Na escala de preocupações do Ministério Público Federal, os melindres de Sergio Moro parecem estar acima da força normativa da Constituição, da dignidade da pessoa humana, do devido processo legal, das prerrogativas da advocacia e do decoro presidencial.

O desprezo cotidiano de alguns agentes do sistema de Justiça pelo direito de defesa é potencializado pelo silêncio condescendente das instituições a que estão vinculados. Cada medida abusiva não repreendida institucionalmente reverbera na crueldade naturalizada rotineiramente contra os porta-vozes dos direitos individuais.

Ao final de um ano em que a farsa da operação "lava jato" foi desvelada acima de qualquer suspeita pela "vaza jato", é emblemático que nenhum dos agentes públicos envolvidos nessa trama tenha sido punido e que a denúncia criminal com pedido de afastamento do cargo recaia injustamente sobre o representante máximo dos advogados brasileiros, por ter comparado Sergio Moro a um chefe de quadrilha.

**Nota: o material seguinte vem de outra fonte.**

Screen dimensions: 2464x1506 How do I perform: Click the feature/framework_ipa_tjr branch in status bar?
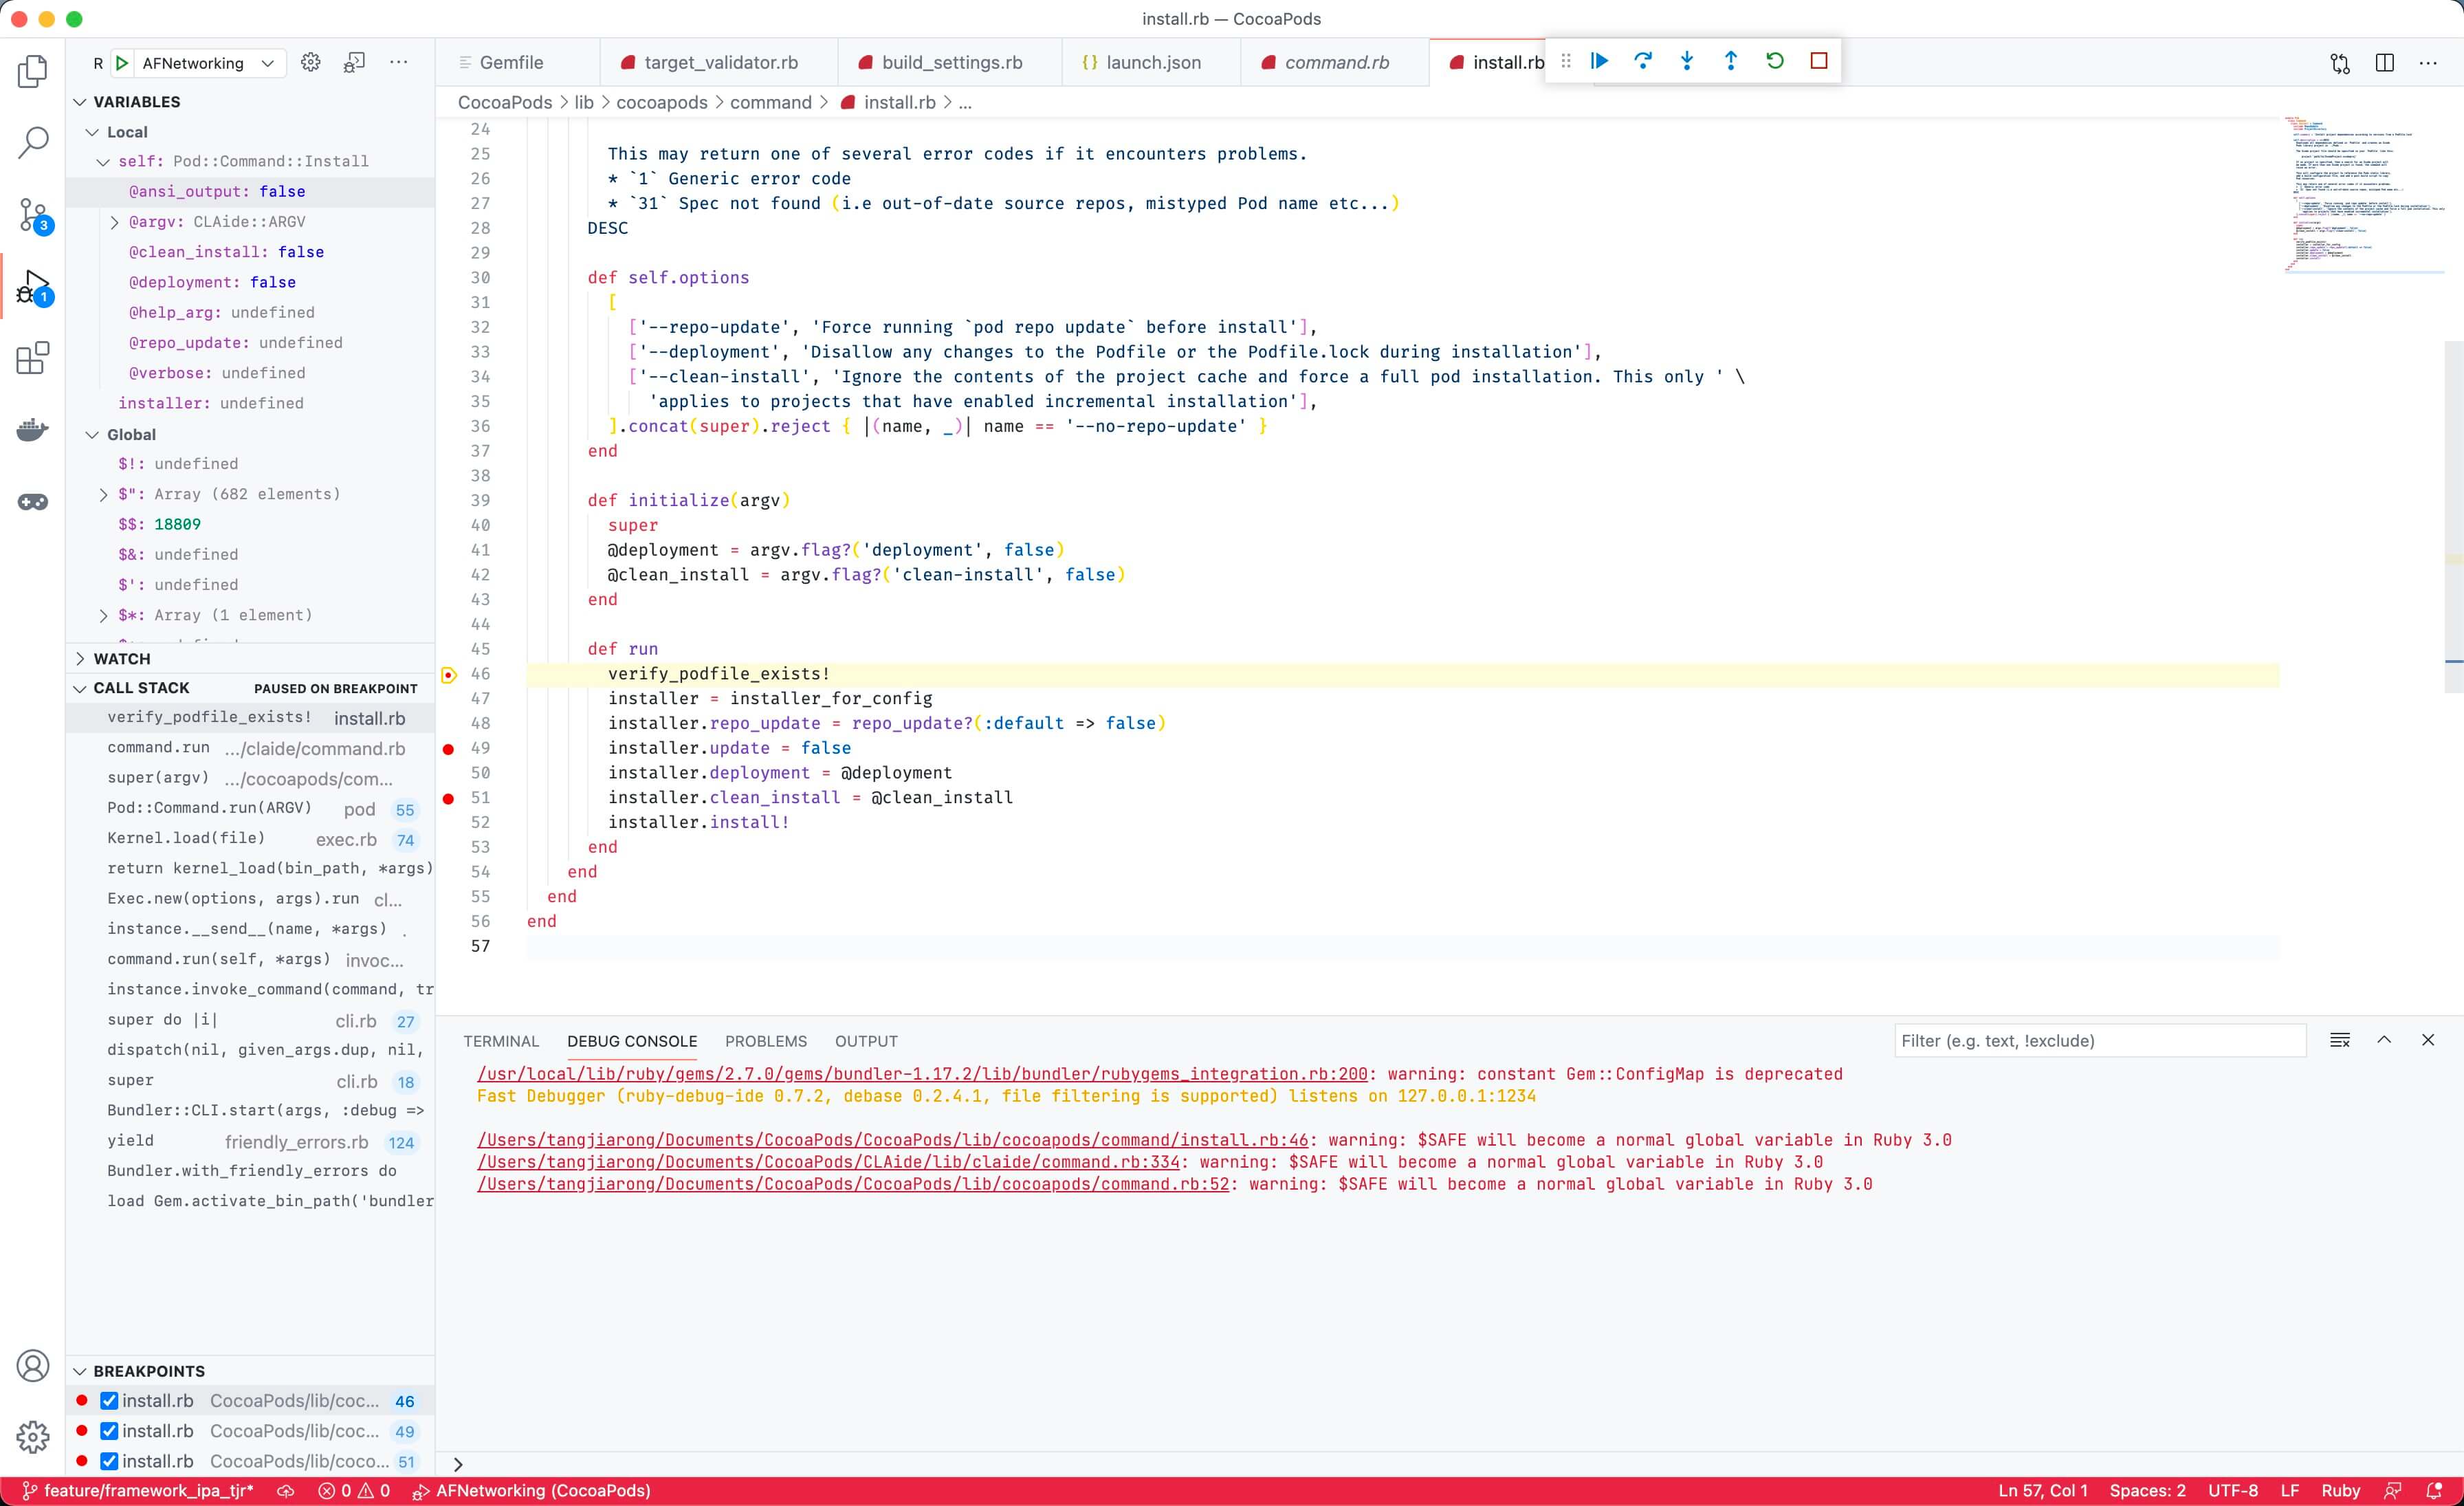pyautogui.click(x=139, y=1490)
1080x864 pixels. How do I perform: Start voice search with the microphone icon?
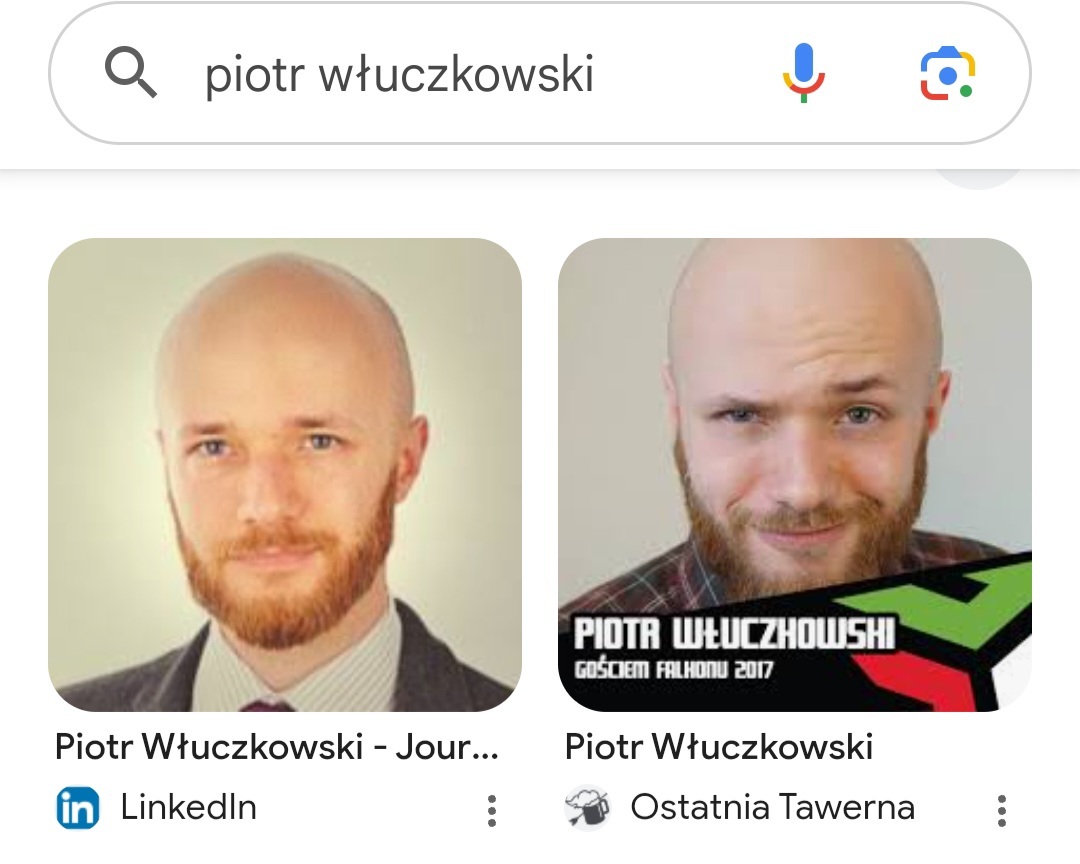click(x=804, y=72)
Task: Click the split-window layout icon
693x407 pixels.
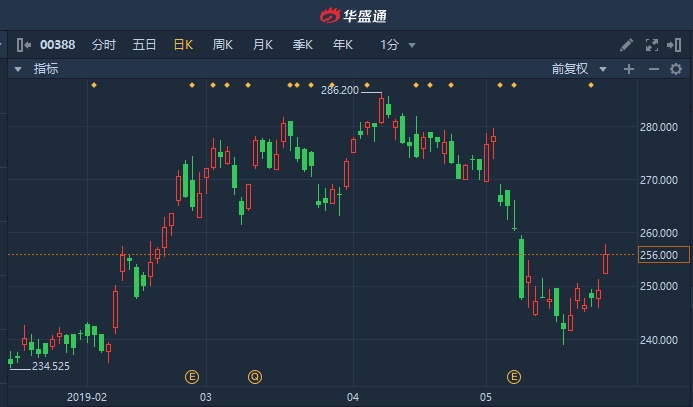Action: 675,45
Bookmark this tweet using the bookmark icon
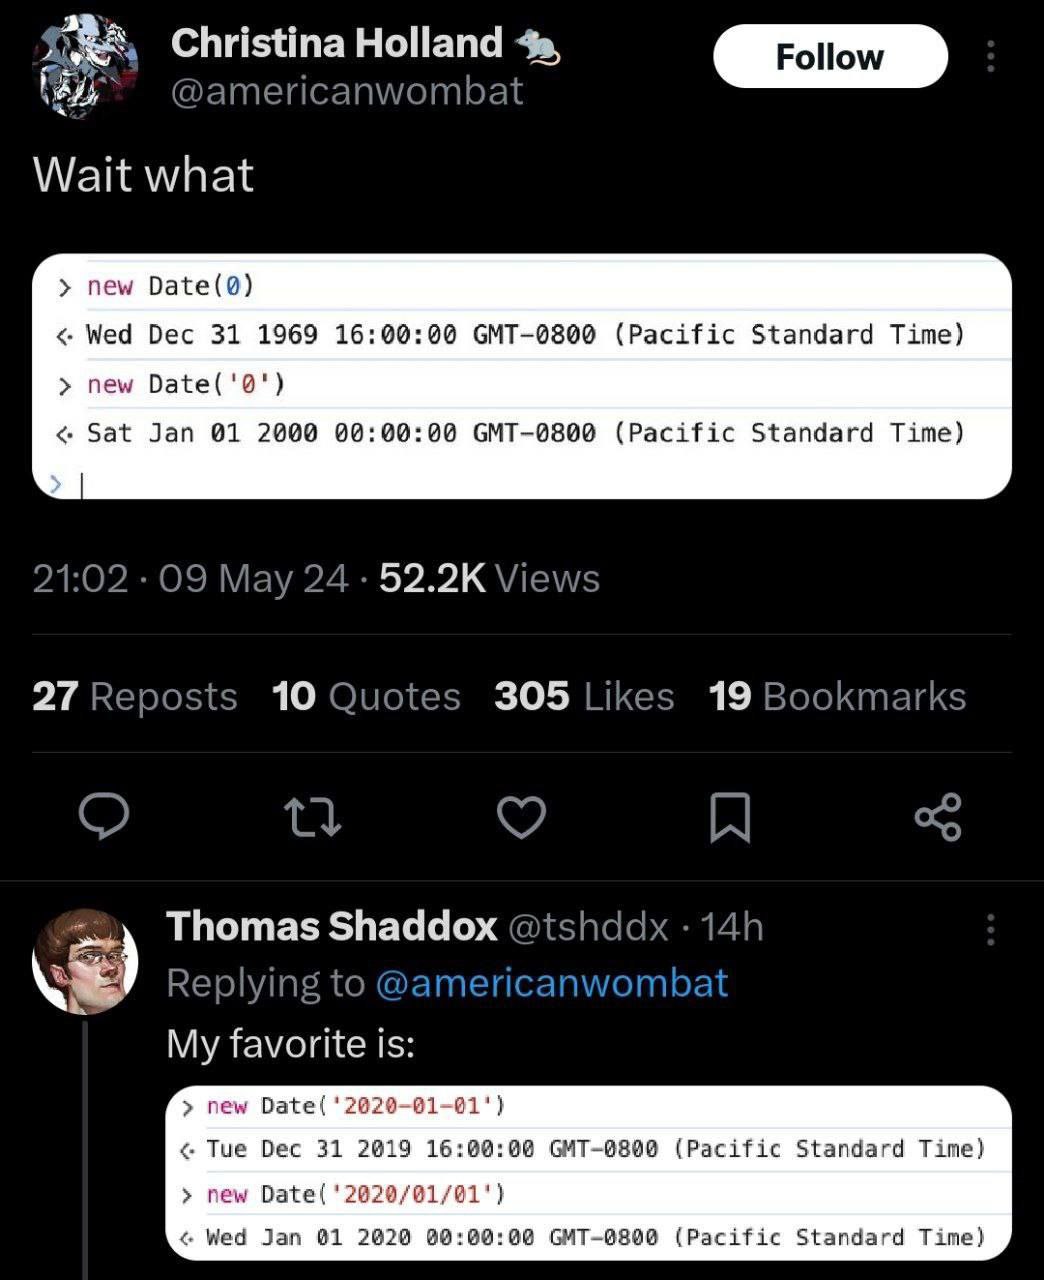Viewport: 1044px width, 1280px height. click(729, 816)
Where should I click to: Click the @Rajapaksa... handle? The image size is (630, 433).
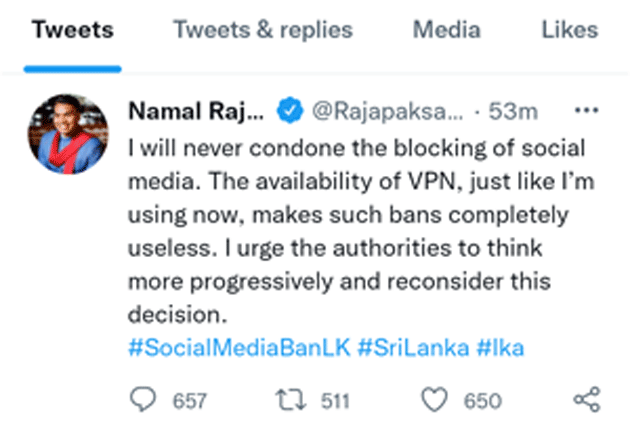[x=388, y=111]
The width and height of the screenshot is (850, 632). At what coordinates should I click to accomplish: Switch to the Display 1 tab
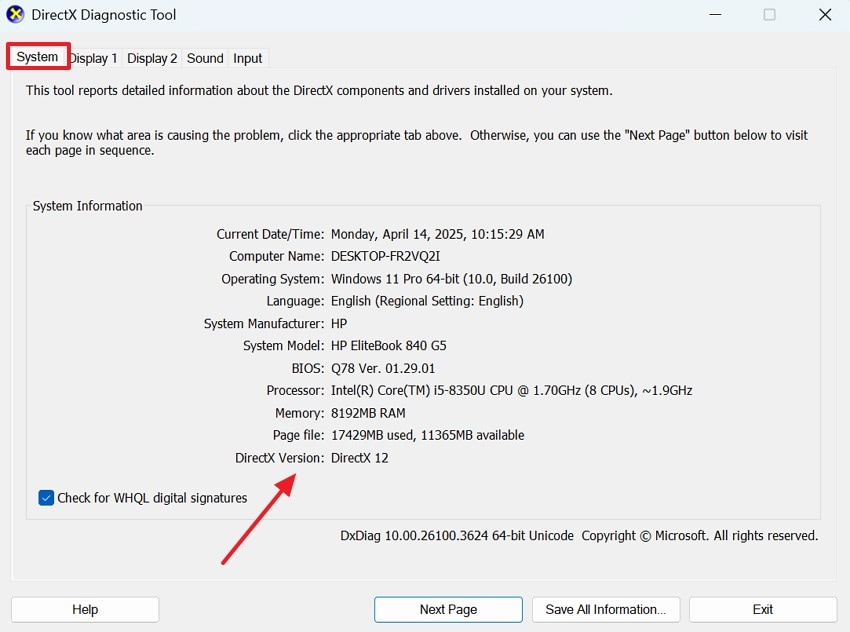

No discurso, diz-se que o Direito Penal vale para todos. Na prática, o processo penal de exceção limita-se a perseguir alvos específicos, de acordo com os interesses dos soberanos do momento. Ainda distante e utópico, nosso amadurecimento democrático passará longe das soluções fáceis anunciadas pelo mercado penal.

Que 2020 venha iluminado pela canção de Belchior: “Ano passado eu morri, mas esse ano eu não morro”. E que a nossa voz, ecoando cada vez mais alto, jamais deixe de incomodar os poderosos de plantão, pois o silêncio da advocacia é o troféu do fanatismo punitivista contra a força civilizatória da Constituição.